Shipper data is pushed through the functions below, in sequence. Most functions take as input a
:class:`pandas.DataFrame` (each row representing a shipment record) and return the same
:class:`pandas.DataFrame` with additional columns.

#. :func:`leaf_engine.read_dataset`

    Reads shipper data as specified in run parameters with one the following functions (depending on file type):

    * :func:`leaf_engine.io.read_drive`
    * :func:`leaf_engine.io.read_csv`
    * :func:`leaf_engine.io.read_excel`

#. :func:`leaf_engine.map_pipeline`

    Maps shipper data to Leaf internal schema using the mapping file specified in run parameters.
    Mapping files include custom code for (and push data through) the following functions:

    * :code:`_map_shipment_id`
    * :code:`_map_shipment_id`
    * :code:`_map_period`
    * :code:`_map_origin_details`
    * :code:`_map_destination_details`
    * :code:`_map_equipment_type`
    * :code:`_map_equipment_class`
    * :code:`_map_mode`
    * :code:`_map_hazardous`
    * :code:`_map_protection`
    * :code:`_map_weight`
    * :code:`_map_stops`
    * :code:`_map_shipments`
    * :code:`_map_scac`
    * :code:`_map_move_type`
    * :code:`_map_load_type`
    * :code:`_map_exclude_shipment`
    * :code:`_map_company_miles`
    * :code:`_map_company_transit_time`
    * :code:`_map_carrier_name`
    * :code:`_map_carrier_type`
    * :code:`_map_delayed`
    * :code:`_map_spends`
    * :code:`_drop_duplicates`
    * :func:`leaf_engine.etl.map._normalize_address_details` -  Address normalization is applied as a last step in the map pipeline and is not custom to shipper.

#. :func:`leaf_engine.concat_pipeline`

    Concatenates mapped datasets (if multiple datasets are used) and applies post-concatenation deduplication logic.

#. :func:`leaf_engine.filter_pipeline`

    Filters data using run parameters:

    * :func:`leaf_engine.etl.filter.filter_date`
    * :func:`leaf_engine.etl.filter.filter_multi_stop`
    * :func:`leaf_engine.etl.filter.filter_mode`
    * :func:`leaf_engine.etl.filter.filter_states`
    * :func:`leaf_engine.etl.filter.filter_countries`

#. :func:`leaf_engine.etl.validate.validate_pipeline`

    Applies :code:`pandera` validation. See :mod:`leaf_engine.domain.columns` for column-specific checks.

#. :func:`leaf_engine.geocode_pipeline`

    Geocodes origin and destination details (city, country, state, zip).
    See :func:`leaf_engine.etl.geocode.geocode._geocode_location` for details.

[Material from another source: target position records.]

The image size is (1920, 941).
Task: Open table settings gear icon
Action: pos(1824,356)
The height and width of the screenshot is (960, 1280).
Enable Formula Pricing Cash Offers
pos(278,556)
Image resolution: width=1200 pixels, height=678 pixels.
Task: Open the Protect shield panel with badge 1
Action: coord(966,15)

#. :func:`leaf_engine.pcmiler_pipeline`

    Makes PCMiler calls to determine distance (in miles and hours) and path geometry
    between origin and destination.

#. :func:`leaf_engine.fuel_pipeline`

    Calculates fuel-specific columns: :class:`leaf_engine.domain.columns.LeafSpendColumn`.

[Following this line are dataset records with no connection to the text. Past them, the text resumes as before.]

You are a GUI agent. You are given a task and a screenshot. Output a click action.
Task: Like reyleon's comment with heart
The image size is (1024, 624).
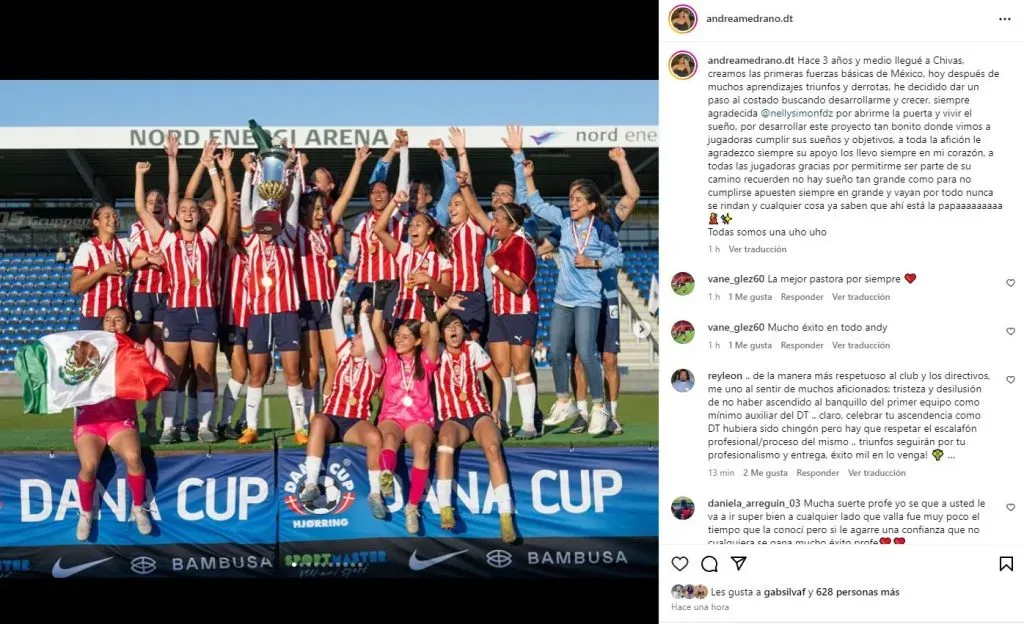click(x=1010, y=380)
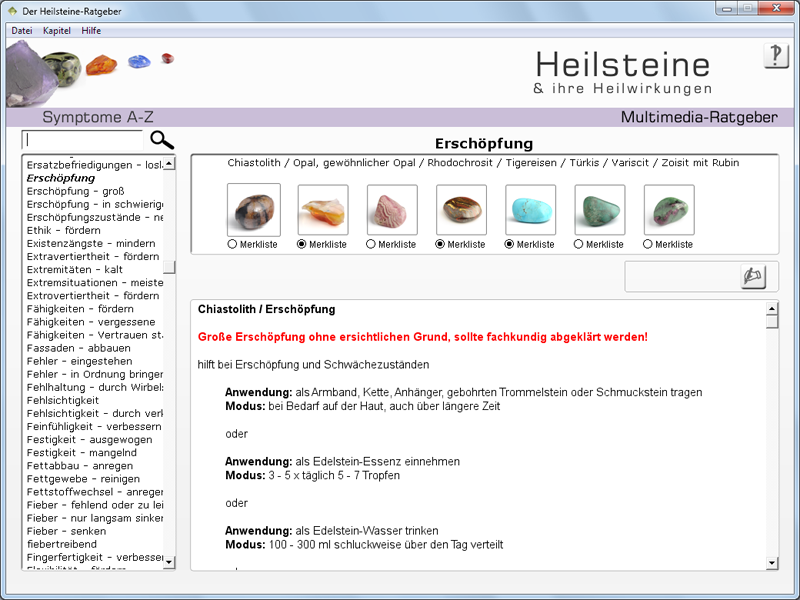Select the Zoisit mit Rubin stone image
The width and height of the screenshot is (800, 600).
pos(669,210)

#. :func:`leaf_engine.flag_pipeline`

    Flags anomalous weight and spend rows.

#. :func:`leaf_engine.cluster_pipeline`

    Applies clustering logic. See :class:`leaf_engine.etl.cluster.dbscan_kmeans.DBSCAN_KMeans` for
    algorithm, :mod:`leaf_engine.etl.cluster.cluster_schema` for cluster schema.

#. :func:`leaf_engine.uuid_pipeline`

    Sets UUIDs for point locations, point-to-point (PTP) lanes, power lanes, and shipments.

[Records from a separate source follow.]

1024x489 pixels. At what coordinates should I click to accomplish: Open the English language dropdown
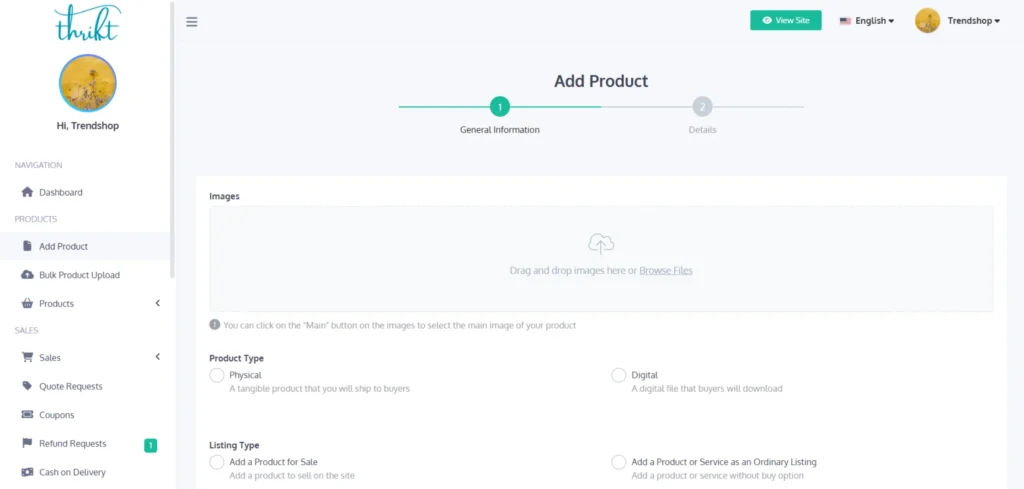866,20
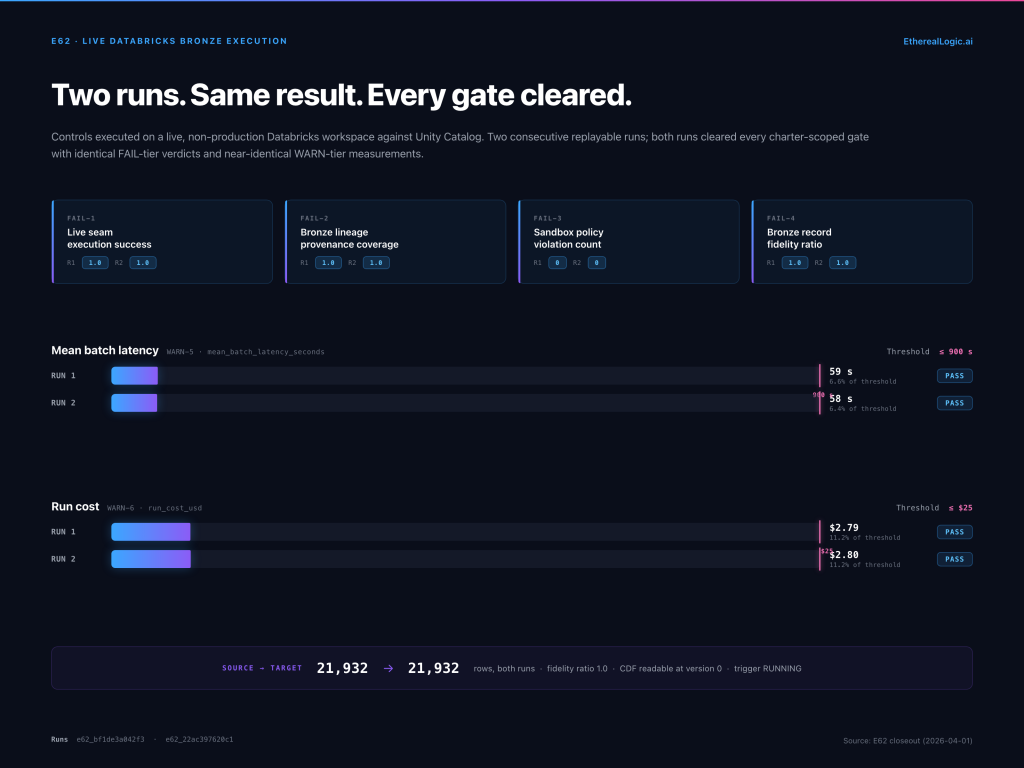Click the R1 value badge on the Live seam card

click(x=96, y=262)
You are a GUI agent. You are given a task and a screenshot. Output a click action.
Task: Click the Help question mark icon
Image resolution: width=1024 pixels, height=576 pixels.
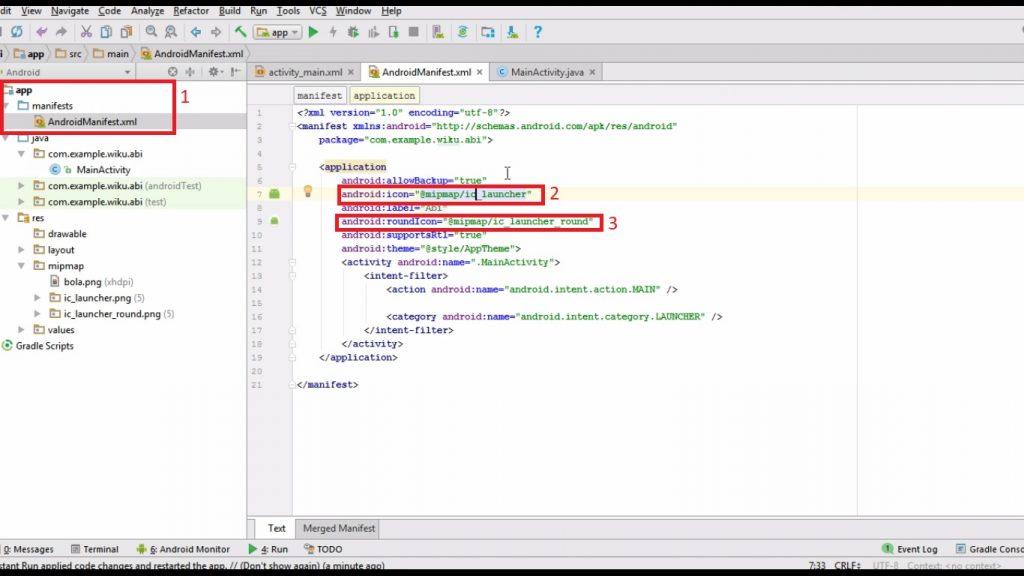[x=537, y=32]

#. :func:`leaf_engine.etl.output.output_pipeline`

    Reorders columns and logs summary stats about data. The output of this pipeline
    is written to :code:`shipments.csv` either locally or on S3 (via Prefect).

#. :func:`leaf_engine.etl.load.load_pipeline`

    Applies transformations from  :mod:`leaf_engine.etl.transform` on shipment data and
    makes Analytics Service API calls through :class:`leaf_engine.io.api.caller.LeafAPICaller`
    to load shipment data into the Analytics DB.